Direction 1: Edit the records starting at the line that contains "You are a computer-use" and ending at the line that contains "tap(1062, 52)", replacing "selected" with "highlighted" and changing nothing else. Return only those lines.

====

Technology-independent software-development courses

Published by marco on

Updated by marco on

I was recently asked something like the following question, which I am citing with a few minor edits.

We would like to do a course about SW development with Python, preferably an online course, so that we can start at our own pace.

We don’t want a Python course, but would instead like a course more about SW development. It would be great if it were in Python because we are comfortable with it.

The interesting topics would be:

object-oriented programming

functional programming

design patterns

good coding practices
As well as other important topics such as:

Testing

Documenting

Version control

Working in a team with version control
The course doesn’t have to contain all these topics. It can be also several courses or it can be toy-projects from somewhere.

Learning how to develop software

I have very little familiarity with courses as I’ve usually been tasked with figuring out how to do things before others have gotten to it. Of late, I’ve been teaching courses, not taking them.

So, how did I learn what I know about software development? When I started writing software, there was nothing available online, outside of a bunch of GeoCities pages (one of which was mine). MSDN was on CDs or local help files.

I read some books, OOSC and OOSC2, as well as the Gang of Four’s Design Patterns. I can’t remember what else, but that’s partly how I leveled up my skills. I had the great fortune of being able to build and work on large frameworks, from which I drew many lessons. I worked with very good people, who challenged me and taught me a lot.

Nowadays, I use DuckDuckGo as my online reference. I have developed a relatively advanced skill at searching for what I’m looking for. I very often get it within minutes. I almost never use videos.

a primary skill in software development is to be able to imagine what you should be looking for. That is, you don’t have to know how to do everything without looking it up, but you do have to imagine that it might exist.

For example, I don’t know how to write automated tests in Python, but I know that it should be possible. I know that I should figure that out very early in my experiments with Python. I know what to expect from an automated-testing environment. I know which settings to look for and expect.

That kind of knowledge transfers from one language or development environment to another. I know that I code-completion makes me faster, I know that I would like to avoid runtime errors—how can I best use Python to achieve those ends?

Online Courses

I took a quick look around for online courses, but was not immediately convinced that I am equipped to be able to distinguish between scams and actually worthwhile courses. Does the course even mention general software-development principles? How much time is allocated to that?

Udemy

The Complete Software Engineering Course with Python (Udemy) looks as follows:

Udemy Python Software Course

Only about 1% of students even bothered to rate the course
The pricing fees high pressure and scammy
The course descriptions are barely in English

What about general programming?

====

Direction 2: In the post on software-development courses, rewrite the paragraph beginning "I read some books" as a short bulleted list that keeps its main facts.

Data for this exercise:
====

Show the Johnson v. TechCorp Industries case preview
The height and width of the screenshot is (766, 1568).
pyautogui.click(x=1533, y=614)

====

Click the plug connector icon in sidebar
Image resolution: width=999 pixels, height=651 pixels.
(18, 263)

====

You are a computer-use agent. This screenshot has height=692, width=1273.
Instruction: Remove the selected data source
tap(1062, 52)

====

Task answer 1:
You are a computer-use agent. This screenshot has height=692, width=1273.
Instruction: Remove the highlighted data source
tap(1062, 52)

Task answer 2:
- Read OOSC, OOSC2 and the Gang of Four's Design Patterns, among other books
- Built and worked on large frameworks and drew many lessons from them
- Worked with very good people who challenged and taught a lot